### SELECTED EXTRACT
THE GREEK DEBT CRISIS: What Went Wrong?
Breaking down the problem.
Samadrita Guin, Staff Writer
1. In the mid 2000’s Greece enjoyed much growth, and the Greek economy was one of the fastest growing in the Eurozone. The government took advantage of this and spent extravagantly, running a large structural deficit. (What is a deficit, you ask? A deficit occurs when the government outlays exceed government revenues. In other words when the taxes you pay are not enough to cover the government’s expenditures). When deficits increase, the government starts acquiring debt in order to finance the country’s operations. With a steeply rising deficit, outstanding debts grew exponentially.
2. In October 2009, George Papandreou followed in the footsteps of his family to become the Greek prime minister. After coming into position, he learned that Greece had been understating its debt numbers for years.
3. Greece had joined the European Monetary Union (EMU) by downplaying its debt numbers in order to comply with the necessary requirements. Once it was accepted, membership meant more ease in borrowing money.
4. When the numbers were publicized, and the truth was available for the entire world to see, the country’s credit rating downgraded from an A- to a BBB+. With an increased likelihood of a Greek default, investors demanded a higher yield on the Greek bonds they had purchased. This pushed up the cost of borrowing even further, thus creating an inescapable cycle.
[pullquote]Using the bailout money as a solution made Greece worse off, because of the fact that solving a debt crisis by acquiring more debt is simply a recipe for disaster[/pullquote]5. These bonds were far spread and wide. If the Greek economy defaulted, it would be taking down all of Europe along with it. Many global banks in various countries were also being affected since they held a significant portion of the debt. (German Banks = $22.6bn, French banks=$15bn, UK banks = $3.4bn.) Also, many private investors – including pension funds – hold an additional $14.6bn. London, being at the centre of this financial crisis, also stood in the middle of any banking crisis.

### RAW RECORDS
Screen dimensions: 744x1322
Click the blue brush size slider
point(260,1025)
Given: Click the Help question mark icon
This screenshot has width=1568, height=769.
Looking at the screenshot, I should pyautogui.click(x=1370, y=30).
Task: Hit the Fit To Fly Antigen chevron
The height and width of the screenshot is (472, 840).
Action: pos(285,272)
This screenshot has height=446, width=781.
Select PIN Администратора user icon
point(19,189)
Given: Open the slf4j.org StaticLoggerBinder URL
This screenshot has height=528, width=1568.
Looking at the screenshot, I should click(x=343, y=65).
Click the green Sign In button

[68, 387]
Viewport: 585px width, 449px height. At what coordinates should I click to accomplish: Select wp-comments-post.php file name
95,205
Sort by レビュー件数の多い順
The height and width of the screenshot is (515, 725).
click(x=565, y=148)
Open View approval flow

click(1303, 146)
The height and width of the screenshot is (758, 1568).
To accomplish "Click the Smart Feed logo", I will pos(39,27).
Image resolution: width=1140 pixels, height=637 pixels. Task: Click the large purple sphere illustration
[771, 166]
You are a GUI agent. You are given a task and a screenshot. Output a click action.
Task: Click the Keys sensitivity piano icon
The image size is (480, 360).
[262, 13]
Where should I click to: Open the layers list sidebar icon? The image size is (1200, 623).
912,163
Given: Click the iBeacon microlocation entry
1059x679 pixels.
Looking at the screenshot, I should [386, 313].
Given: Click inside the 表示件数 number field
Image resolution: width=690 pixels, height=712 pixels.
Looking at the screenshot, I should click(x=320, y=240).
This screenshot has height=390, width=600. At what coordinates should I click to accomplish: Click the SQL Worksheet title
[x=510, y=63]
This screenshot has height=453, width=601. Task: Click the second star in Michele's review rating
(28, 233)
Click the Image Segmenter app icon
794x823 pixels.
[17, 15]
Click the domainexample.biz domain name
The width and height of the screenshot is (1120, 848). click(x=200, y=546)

### STATED GOAL 1
In the article on the Greek debt crisis, what was Greece's credit rating downgraded to after its debt numbers were publicized?
### STATED GOAL 2
From the article on the Greek debt crisis, copy out the part that opens with the words containing "[pullquote]Using the bailout" and closes with "any banking crisis.", swapping "bailout money" for "rescue loans".

### ANSWER 1
BBB+, down from A-.

### ANSWER 2
[pullquote]Using the rescue loans as a solution made Greece worse off, because of the fact that solving a debt crisis by acquiring more debt is simply a recipe for disaster[/pullquote]5. These bonds were far spread and wide. If the Greek economy defaulted, it would be taking down all of Europe along with it. Many global banks in various countries were also being affected since they held a significant portion of the debt. (German Banks = $22.6bn, French banks=$15bn, UK banks = $3.4bn.) Also, many private investors – including pension funds – hold an additional $14.6bn. London, being at the centre of this financial crisis, also stood in the middle of any banking crisis.